2. Angular nozzle electrode, according to claim 1, in which the axis of said inlet end, intermediate and outlet portions extend at angles to each other so that the sin of the angle between the axes of the outlet portion and intermediate portion is about nine-tenths of the sin of the angle between the axes of the outlet portion and inlet end.

3. Angular nozzle electrode, according to claim 2, in which the axis of said outlet portion extends at angles of about 45.degree. to 90.degree. to the angle of said inlet end, and the axis of said intermediate portion extends at an angle of about 4.degree. to 28.degree. to the axis of said inlet portion.
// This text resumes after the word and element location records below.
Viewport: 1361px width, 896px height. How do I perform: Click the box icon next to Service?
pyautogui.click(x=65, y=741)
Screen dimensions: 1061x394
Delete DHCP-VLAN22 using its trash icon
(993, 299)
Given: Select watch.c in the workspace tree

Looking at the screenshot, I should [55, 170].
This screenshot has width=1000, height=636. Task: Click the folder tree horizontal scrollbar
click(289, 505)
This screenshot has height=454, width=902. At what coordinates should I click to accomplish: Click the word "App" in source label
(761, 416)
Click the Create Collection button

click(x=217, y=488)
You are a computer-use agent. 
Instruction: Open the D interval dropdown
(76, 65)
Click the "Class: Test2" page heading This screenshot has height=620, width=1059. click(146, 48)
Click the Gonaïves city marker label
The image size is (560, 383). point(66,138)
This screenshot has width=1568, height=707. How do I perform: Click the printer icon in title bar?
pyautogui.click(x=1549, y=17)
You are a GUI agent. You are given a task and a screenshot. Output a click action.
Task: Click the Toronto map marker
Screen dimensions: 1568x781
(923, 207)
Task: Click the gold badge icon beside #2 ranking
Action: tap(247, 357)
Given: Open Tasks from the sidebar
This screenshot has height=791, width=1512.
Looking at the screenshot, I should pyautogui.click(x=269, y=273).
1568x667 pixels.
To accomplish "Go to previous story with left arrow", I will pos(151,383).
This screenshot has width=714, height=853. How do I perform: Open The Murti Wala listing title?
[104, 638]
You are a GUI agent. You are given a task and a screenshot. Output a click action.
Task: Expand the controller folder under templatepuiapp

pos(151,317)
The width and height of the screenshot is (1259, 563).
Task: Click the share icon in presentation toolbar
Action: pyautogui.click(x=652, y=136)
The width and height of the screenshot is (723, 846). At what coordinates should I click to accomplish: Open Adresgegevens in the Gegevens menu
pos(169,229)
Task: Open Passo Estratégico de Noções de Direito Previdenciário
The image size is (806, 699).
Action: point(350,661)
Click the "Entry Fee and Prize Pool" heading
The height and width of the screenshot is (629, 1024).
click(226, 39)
4. Angular nozzle electrode, according to claim 3, in which said inlet end of said passage conically narrows to said intermediate portion.

5. Angular nozzle electrode, according to claim 4, in which the axis of said outlet portion extends at an angle of about 65.degree. to the axis of said inlet end, and in which the axis of said intermediate portion extends at an angle of about 10.degree. to 12.degree. to the axis of said inlet end.

6. Angular nozzle electrode, according to claim 5, including means for feeding flame spray powder in front of said exit port.

7. Angular nozzle electrode, according to claim 6, forming the nozzle electrode on a plasma flame spray gun, having a rod electrode extending coaxially with the axis of said inlet end, means for generating an arc between said rod electrode and said nozzle electrode, and a source of plasma forming gas.

8. Angular nozzle electrode, according to claim 1, forming the nozzle electrode on a plasma flame spray gun, having a rod electrode extending coaxially with the axis of said inlet end, means for generating an arc between said rod electrode and nozzle electrode, and a source of plasma forming gas.

9. Angular nozzle electrode, according to claim 1, including cooling fluid passages extending in the nozzle body surrounding at least a portion of said first-mentioned passage.

10. Angular nozzle electrode, according to claim 1, including means for feeding flame spray powder in front of said exit port.